----- Extract provided
To fit the many different kinds of relationships between explanatory and response variables, we need to transform the EVs. This means that we create new “derived” variables (DVs) from the original EVs. Another way of thinking about this is to put it in terms of rescaling; we adjust the scale of the EV in many different ways in order to check which scaling is most ecologically relevant to the occurrence of the modeled target.
The deriveVars()
function produces DVs from EVs by 7
different transformation types: linear, monotonous, deviation, forward
hinge, reverse hinge, threshold, and binary (Halvorsen et al., 2015).
The first 6 of these are relevant for continuous variables and the
binary transformation is relevant only for categorical variables.
Different types of transformations can be turned on or off to balance
model complexity with model fit.
For the spline-type transformations (forward hinge, reverse hinge,
threshold) an endless number of different transformations are possible,
so by default the function produces 20 of each, and then chooses those
which explain the most variation in the RV. This means that 20 models
are built and evaluated for each combination of EV and spline
transformation, so running deriveVars()
with these
transformation types turned on can take a bit of time — depending on the
size of the data set.
Here we produce all types of DVs from our EVs:
grasslandDVs <- deriveVars(grasslandPO,
transformtype = c("L","M","D","HF","HR","T","B"))
----------
» **Exercises**:
A - Repeat the deriveVars() excerpt from "For the spline-type" to "so running deriveVars()".
B - In the deriveVars() excerpt, how many transformations of each spline type does the function produce by default?
C - Using the deriveVars() excerpt, explain why running the function with the spline-type transformations turned on can take a while.
The data that comes after this has nothing to do with the deriveVars() excerpt.
----- Material
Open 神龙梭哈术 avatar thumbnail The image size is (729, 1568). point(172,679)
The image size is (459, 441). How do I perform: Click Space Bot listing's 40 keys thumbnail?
----------
» **Solutions to the tasks**:
A -
For the spline-type transformations (forward hinge, reverse hinge,
threshold) an endless number of different transformations are possible,
so by default the function produces 20 of each, and then chooses those
which explain the most variation in the RV. This means that 20 models
are built and evaluated for each combination of EV and spline
transformation, so running deriveVars()

B - 20

C - An endless number of spline-type transformations is possible, so by default the function produces 20 of each and keeps the ones that explain the most variation in the RV. That means 20 models are built and evaluated for every combination of EV and spline transformation, which takes time depending on the size of the data set.